_Exercise details_:
Return every line of the listing below that contains the string "size". Treat the match as case-sensitive.

******

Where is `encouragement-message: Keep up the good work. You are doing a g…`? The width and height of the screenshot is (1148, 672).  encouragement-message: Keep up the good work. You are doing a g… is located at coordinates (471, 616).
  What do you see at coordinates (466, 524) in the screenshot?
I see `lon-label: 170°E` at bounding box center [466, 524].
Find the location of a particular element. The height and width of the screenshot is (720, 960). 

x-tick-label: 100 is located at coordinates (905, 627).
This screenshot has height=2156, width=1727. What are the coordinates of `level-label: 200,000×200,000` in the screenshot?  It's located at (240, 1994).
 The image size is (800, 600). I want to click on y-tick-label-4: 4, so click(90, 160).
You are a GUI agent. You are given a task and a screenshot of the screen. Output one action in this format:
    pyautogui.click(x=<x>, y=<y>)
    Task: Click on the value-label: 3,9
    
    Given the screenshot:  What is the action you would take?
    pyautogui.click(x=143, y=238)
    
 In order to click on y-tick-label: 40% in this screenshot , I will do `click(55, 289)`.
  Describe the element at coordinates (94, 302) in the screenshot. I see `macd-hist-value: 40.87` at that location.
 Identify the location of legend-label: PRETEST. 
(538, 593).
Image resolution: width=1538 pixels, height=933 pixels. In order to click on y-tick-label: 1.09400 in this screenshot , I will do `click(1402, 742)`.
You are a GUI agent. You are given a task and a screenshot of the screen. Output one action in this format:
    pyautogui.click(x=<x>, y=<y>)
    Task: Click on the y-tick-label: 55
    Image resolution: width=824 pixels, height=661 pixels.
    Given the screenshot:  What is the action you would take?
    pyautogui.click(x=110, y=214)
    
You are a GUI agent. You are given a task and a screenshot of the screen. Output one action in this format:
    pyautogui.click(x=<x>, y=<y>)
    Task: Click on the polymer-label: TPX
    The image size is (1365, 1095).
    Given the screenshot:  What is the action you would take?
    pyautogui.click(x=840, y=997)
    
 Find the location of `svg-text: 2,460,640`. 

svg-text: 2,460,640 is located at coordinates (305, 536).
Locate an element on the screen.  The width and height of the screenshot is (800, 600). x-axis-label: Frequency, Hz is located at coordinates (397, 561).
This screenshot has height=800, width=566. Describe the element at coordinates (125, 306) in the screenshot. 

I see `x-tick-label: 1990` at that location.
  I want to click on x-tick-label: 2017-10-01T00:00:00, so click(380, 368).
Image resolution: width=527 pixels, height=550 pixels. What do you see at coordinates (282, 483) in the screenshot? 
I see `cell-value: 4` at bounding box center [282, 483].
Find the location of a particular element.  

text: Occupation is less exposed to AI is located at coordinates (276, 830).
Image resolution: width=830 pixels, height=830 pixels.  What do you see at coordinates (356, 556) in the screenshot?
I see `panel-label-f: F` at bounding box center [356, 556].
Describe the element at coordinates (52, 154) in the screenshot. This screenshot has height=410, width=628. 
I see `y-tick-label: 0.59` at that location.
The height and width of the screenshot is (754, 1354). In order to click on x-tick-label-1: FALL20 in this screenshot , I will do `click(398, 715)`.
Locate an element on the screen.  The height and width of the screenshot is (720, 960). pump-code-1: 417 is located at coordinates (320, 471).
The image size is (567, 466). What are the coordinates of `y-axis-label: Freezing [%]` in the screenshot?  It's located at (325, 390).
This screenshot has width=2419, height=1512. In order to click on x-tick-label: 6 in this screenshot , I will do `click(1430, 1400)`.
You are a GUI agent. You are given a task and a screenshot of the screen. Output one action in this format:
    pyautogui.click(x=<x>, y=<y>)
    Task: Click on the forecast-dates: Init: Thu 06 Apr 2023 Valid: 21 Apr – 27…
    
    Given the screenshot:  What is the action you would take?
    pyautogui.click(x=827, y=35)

******

_Response area_:
 The image size is (800, 600). I want to click on y-tick-label-4: 4, so click(90, 160).
    The image size is (1365, 1095).
The image size is (567, 466). What are the coordinates of `y-axis-label: Freezing [%]` in the screenshot?  It's located at (325, 390).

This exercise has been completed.